Elles mettent en péril l’approvisionnement en eau potable

Sur le bassin de l’Aume-Couture, (Charente) une poignée d’agriculteurs bénéficie d’autorisations de prélèvements hivernaux qui mettent en péril le fragile équilibre de l’eau sur ce bassin qui est déficitaire de plus en plus tôt, d’année en année. A l’heure actuelle, 33 exploitants (sur plus de 400 fermes) ont l’autorisation de pomper 3 110 860m3 en hiver, ce qui fait de notre secteur la zone en alerte rouge la plus précoce de France (fin mars en 2022, c’était mi-avril en 2021). Et en 2021, la Préfecture de la Charente a, à nouveau, autorisé la création de 9 bassines supplémentaires. Ces réserves que les agro-industriels nomment « réserves de substitution » sont des non-sens, que la Préfecture soutient sans tenir compte des injustices qu’elles créent entre agriculteurs.

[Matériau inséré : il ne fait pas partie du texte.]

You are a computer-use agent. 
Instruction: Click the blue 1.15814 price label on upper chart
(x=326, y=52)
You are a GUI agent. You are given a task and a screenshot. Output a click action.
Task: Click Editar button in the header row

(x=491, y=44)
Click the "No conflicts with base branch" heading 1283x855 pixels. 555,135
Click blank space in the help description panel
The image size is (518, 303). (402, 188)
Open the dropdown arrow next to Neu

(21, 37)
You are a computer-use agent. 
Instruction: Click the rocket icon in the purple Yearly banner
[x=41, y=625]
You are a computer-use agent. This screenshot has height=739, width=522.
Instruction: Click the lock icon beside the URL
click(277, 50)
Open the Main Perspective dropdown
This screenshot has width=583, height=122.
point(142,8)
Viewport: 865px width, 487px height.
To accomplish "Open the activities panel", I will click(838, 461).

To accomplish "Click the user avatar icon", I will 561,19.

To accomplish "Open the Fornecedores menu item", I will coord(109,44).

Le réchauffement climatique va empêcher de remplir ces bassines

Et ce n’est pas tout : – Elles mettent en péril l’approvisionnement en eau potable, autant en quantité qu’en qualité, – Elles sont financées à 70% avec de l’argent public, – Au seul bénéfice de quelques exploitants agricoles utilisant beaucoup d’intrants chimiques, – L’eau est stockée sur des bâches plastiques noires, dans lesquelles elle s’évapore et se pollue (cyanobactéries, algues…) – Les nappes phréatiques ne se remplissent plus et les restrictions d’irrigation sont de plus en plus précoces et fréquentes – Les bassines ont un coût écologique énorme : artificialisation des sols, énergie pour créer le cratère, pour fabriquer la bâche, pour transporter les matériaux… – Le réchauffement climatique en cours va empêcher, à court terme, de remplir ces bassines, Sur l’Aume-Couture, 3 millions de m3 sont prélevés chaque hiver pour remplir les 14 bassines existantes, ce qui correspond à la consommation annuelle de 20 000 ménages. Et on veut en mettre 9 de plus. Avec les collectifs Bassines Non Merci du Poitou-Charentes et du Berry, avec les groupes qui luttent contre l’accaparement de l’eau à travers la France, en lien avec les groupes dans le monde, nous disons et redirons : L’EAU EST UN BIEN COMMUN QUI DOIT ÊTRE PRÉSERVÉ PRIORITAIREMENT POUR LA CONSOMMATION HUMAINE ET LE MILIEU.